Schweizer Top-Immobilien sind von der Wirtschaftskrise weniger betroffen.
Das Villenprojekt der Stararchitektin Zaha Hadid in Küsnacht soll zu Beginn naechsten Jahres in Angriff genommen werden.
Krisenzeiten sind schlechte Zeiten für Luxusgüter. Immobilien machen dabei jedoch eine Ausnahme. Preisrückgänge verzeichnen lediglich überteuerte Objekte.
Banken und Statistiker setzen mit Blick auf die Luxuswohnlagen wieder andere Massstäbe an.
Ihre Optik zeigt aber ebenfalls, wie wenig Objekte den Markt bestimmen. Nach den Berechnungen von Marco Salvi, Immobilienspezialist bei der Zürcher Kantonalbank (ZKB), erzielen im Kanton Zürich rund 5% der verkauften Einfamilienhäuser einen Wert von über 2 Mio. Fr.; und nur 1% der Transaktionen liegt über 3 Mio. Fr. Bei rund 2500 verkauften Einfamilienhäusern pro Jahr bestimmen im Kanton also gerade einmal 125 Objekte das Top-Segment. Auch gesamtschweizerisch schätzt CS-Ökonom Hasenmaile dieses auf maximal 5% bis 6% des Immobilienmarktes.

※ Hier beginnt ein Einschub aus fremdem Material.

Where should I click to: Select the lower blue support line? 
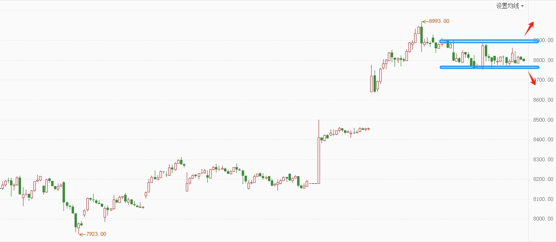click(x=489, y=67)
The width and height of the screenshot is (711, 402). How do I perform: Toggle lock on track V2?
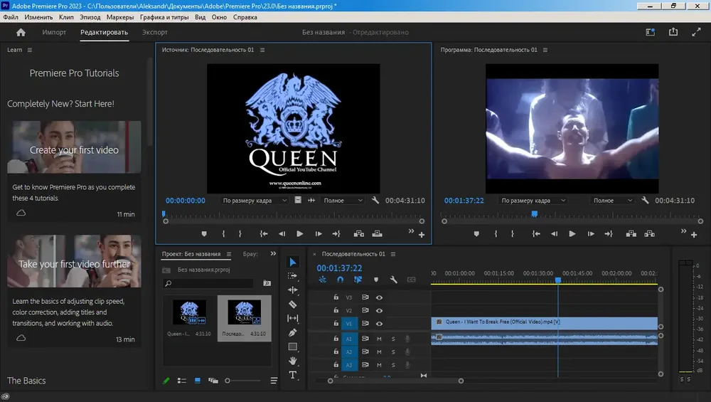tap(336, 310)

Das Statistische Amt des Kantons Zürich spricht ab 2 Mio. Fr. von «Luxusobjekten» und stellt fest, dass die Verkäufe 2009 stark zurückgegangen sind. Getrieben wurde die Nachfrage zuvor vor allem durch Ausländer, besonders im Jahr 2007. Nach Ausbruch der Wirtschaftskrise ging deren Kauflust 2008 wieder zurück, dafür erreichten im zweiten Halbjahr die Käufe von Schweizern einen Höchststand.